Bruce Carta of Land Title Guarantee Co. has added a spreadsheet tracking fractional sales to his monthly market analysis. “As real estate prices in the valley continue to rise and new products like One Steamboat Place and the second phase of The Porches come on line, we will probably see a trend that has taken off at other resorts around the West,” Carta said.

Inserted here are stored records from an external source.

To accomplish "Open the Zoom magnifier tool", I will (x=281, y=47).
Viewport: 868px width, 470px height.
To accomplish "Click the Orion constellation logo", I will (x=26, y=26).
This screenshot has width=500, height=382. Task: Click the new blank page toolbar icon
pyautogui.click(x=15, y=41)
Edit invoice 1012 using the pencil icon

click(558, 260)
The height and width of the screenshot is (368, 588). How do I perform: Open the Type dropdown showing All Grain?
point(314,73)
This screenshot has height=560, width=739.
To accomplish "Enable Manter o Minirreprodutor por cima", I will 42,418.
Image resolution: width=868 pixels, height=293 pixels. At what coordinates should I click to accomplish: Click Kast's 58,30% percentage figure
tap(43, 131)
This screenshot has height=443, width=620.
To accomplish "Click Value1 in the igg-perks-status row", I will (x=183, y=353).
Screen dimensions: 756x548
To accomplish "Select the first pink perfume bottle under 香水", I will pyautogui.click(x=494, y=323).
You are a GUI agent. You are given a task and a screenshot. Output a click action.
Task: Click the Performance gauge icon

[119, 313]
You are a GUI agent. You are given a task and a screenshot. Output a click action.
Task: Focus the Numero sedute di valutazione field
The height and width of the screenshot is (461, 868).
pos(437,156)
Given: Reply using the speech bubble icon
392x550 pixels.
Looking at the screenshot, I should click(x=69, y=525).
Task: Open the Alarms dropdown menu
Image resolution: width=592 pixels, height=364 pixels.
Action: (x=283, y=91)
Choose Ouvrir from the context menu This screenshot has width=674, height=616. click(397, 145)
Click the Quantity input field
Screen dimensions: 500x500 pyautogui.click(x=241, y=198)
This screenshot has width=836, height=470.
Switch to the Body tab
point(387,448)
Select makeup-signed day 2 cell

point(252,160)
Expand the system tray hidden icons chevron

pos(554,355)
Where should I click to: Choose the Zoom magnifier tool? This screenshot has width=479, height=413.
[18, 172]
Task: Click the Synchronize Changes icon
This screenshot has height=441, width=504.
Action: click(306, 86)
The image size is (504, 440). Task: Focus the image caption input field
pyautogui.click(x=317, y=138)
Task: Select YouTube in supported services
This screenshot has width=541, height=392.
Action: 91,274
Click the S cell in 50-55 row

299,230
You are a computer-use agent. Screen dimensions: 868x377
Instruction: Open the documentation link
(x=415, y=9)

One Steamboat Place, under construction in the former gondola parking lot at the Steamboat Ski Area, will offer a mix of luxury whole ownership and fractional ownership, or “residential interests.” In early 2007, One Steamboat Place developer David Burden, CEO of Timbers Resorts, said his company had begun offering 336 one-eighth interests in homes, at prices that began at $415,000 in November 2006. One Steamboat Place raised prices twice early last year, finally reaching $455,000. Burden predicted future prices could top $600,000. Timbers Resorts literature confirms that current asking prices for a one-eighth interest range from $625,000 to $735,000.
Cam Boyd of Prudential Steamboat Realty said the growing acceptance of fractional ownership units in Steamboat is probably linked to higher prices for resort real estate here.
“It’s going to become more and more significant here,” Boyd said. “It has been more common in Aspen, Vail and Jackson, where there is price resistance to the prices for ski-in/ski-out whole ownership. Our market has never been at that point. But as new projects come on line at the base of the ski area, there’s going to be more demand.”
Steamboat has been standoffish to interval ownership projects since 2000. The Steamboat Grand Resort Hotel opened in the early part of this decade and struggled to sell quarter shares at much lower prices than the current market. American Skiing Co. cleared out 239 fractional units and 30 whole units in a March 2006 auction that grossed $23 million. Now, Carta’s new spreadsheet shows there is a notable market for resales of intervals at the Grand.
Through November, the Grand had seen 92 transactions at an average transaction price of $110,772, for an aggregate total of $10.2 million.
Christie Club’s ski-in/ski-out intervals have seen 22 transactions at an average price of $222,564, totaling $4.9 million. Interval transactions in Steamboat for November totaled $1.18 million.
A large vacation ownership developer, Trendwest/Wyndham, is in the midst of building 142 interval ownership condominiums across Pine Grove Road from the ski area’s Meadows parking lot. The company reports it has more than 750,000 members.